Shipbuilding outfit Cosco Corporation (Singapore) Limited (SGX: F83) has had a tough time over the past three months with its shares falling by nearly 30% to S$0.375.

It’s no real surprise though, if we dig through some of the firm’s recent filings. In April and May, its customers had started asking for delays in the deliveries of their orders.

Then, in mid-July, Cosco had released a profit guidance, announcing that it will likely clock losses for the second-quarter of 2015. This turned out to be right, with the firm suffering a S$10.3 million loss for the quarter and a 26% year-on-year slump in revenue to S$853.5 million.

These developments have likely acted as anchors on Cosco’s share price. Will things turn for the better anytime soon? Unfortunately, there are signs that more trouble may be ahead.

A yellow flag

One good way to detect for potential problems in the future with a company would be to scrutinise its accounts receivables. The accounts receivables line item is found in the balance sheet and it’s simply sales which have been booked but are not collected yet.

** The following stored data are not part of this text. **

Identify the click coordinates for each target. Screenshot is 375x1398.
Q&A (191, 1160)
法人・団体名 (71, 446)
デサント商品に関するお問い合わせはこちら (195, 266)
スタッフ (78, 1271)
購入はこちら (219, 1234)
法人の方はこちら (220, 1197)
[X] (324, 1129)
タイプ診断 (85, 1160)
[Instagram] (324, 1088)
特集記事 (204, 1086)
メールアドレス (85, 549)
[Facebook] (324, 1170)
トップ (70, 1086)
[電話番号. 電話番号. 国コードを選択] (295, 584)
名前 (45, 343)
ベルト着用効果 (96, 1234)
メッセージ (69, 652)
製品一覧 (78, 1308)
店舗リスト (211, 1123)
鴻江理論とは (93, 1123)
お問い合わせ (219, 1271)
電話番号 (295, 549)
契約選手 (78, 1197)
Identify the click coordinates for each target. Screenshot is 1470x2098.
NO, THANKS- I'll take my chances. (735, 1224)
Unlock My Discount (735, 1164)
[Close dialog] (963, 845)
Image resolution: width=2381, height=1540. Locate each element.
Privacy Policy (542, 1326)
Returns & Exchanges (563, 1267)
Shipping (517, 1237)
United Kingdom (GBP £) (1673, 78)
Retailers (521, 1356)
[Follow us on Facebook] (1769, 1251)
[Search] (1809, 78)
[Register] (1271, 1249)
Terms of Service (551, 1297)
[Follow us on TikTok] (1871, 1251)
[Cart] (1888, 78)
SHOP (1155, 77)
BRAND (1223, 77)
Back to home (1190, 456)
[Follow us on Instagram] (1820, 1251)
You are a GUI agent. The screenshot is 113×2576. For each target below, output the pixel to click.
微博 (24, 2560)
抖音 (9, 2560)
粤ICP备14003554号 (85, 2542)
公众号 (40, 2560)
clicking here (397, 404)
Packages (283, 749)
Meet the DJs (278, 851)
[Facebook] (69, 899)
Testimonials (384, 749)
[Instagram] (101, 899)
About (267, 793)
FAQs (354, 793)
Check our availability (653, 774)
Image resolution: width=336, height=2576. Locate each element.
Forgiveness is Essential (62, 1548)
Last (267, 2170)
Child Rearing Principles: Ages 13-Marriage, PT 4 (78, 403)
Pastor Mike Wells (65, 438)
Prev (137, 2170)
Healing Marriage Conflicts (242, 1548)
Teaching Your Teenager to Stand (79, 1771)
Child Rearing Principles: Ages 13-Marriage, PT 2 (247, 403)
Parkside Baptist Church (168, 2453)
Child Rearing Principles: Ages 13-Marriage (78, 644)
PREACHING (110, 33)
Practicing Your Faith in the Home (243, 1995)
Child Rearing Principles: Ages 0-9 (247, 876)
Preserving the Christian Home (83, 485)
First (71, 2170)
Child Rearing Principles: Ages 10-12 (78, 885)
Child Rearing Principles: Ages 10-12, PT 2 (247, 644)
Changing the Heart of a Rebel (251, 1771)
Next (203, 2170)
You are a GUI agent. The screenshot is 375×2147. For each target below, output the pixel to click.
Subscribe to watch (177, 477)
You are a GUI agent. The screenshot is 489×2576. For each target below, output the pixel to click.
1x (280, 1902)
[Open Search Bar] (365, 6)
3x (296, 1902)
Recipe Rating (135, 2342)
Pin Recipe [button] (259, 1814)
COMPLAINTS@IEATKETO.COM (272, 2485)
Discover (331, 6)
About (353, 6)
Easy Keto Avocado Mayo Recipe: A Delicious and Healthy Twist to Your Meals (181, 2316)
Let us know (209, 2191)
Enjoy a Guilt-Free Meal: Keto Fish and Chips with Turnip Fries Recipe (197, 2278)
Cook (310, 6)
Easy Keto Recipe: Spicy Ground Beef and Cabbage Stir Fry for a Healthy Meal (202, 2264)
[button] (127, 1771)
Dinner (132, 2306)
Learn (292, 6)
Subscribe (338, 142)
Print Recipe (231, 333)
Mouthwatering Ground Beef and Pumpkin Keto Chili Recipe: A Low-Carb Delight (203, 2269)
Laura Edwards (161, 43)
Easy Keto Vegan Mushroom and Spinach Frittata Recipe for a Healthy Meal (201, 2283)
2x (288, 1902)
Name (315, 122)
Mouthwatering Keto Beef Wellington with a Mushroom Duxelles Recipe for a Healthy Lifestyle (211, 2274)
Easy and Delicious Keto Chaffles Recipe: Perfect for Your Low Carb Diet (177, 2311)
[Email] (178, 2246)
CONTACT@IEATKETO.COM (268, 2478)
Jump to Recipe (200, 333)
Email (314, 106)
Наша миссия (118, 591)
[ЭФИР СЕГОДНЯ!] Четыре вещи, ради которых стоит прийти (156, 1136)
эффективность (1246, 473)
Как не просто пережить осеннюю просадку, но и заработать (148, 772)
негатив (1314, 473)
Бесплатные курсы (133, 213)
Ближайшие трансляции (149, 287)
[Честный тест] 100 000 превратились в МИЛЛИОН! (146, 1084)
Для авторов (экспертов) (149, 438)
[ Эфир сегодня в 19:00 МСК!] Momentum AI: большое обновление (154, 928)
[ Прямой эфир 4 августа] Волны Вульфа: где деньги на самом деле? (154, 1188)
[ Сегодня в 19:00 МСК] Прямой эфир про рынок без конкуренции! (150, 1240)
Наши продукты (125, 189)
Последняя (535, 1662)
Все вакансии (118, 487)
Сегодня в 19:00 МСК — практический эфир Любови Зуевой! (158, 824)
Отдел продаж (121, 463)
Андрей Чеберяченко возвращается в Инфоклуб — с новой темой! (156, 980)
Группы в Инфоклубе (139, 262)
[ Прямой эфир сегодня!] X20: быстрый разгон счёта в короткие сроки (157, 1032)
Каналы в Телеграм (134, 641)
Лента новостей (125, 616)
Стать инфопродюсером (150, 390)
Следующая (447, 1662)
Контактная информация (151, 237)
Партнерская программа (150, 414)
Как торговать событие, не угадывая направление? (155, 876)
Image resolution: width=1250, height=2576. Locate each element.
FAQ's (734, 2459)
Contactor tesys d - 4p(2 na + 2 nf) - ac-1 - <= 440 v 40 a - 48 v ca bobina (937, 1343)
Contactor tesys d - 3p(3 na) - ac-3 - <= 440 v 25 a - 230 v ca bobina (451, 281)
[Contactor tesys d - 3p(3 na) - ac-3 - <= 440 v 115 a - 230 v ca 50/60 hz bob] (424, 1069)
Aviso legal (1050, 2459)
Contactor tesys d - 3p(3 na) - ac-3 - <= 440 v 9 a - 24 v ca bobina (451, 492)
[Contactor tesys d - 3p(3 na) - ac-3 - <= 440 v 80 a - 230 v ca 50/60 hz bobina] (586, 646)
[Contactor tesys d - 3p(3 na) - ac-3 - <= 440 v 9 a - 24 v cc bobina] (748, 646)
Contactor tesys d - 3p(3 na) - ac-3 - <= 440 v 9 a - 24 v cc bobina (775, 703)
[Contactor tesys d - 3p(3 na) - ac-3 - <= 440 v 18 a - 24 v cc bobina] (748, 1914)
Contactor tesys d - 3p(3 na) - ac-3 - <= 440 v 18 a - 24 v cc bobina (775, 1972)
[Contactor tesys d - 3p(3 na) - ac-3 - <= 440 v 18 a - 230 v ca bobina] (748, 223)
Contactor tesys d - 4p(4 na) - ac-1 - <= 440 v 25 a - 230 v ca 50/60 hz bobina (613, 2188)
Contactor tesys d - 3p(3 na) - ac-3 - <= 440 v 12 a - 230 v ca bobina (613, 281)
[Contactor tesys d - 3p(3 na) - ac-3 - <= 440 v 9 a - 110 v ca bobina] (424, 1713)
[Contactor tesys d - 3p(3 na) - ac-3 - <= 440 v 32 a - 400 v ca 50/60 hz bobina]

It’s entirely acceptable for any business to have accounts receivables. But, it may be a problem when the line item starts growing at a much faster rate than sales. “Whatever the cause, major increases in accounts receivables is a danger sign,” wrote investor and author Thornton O’glove in his book Quality of Earnings.

Large spikes in accounts receivables that are not accompanied by commensurate growth in revenue can be a symptom of big problems with a company’s business that are lurking beneath the surface.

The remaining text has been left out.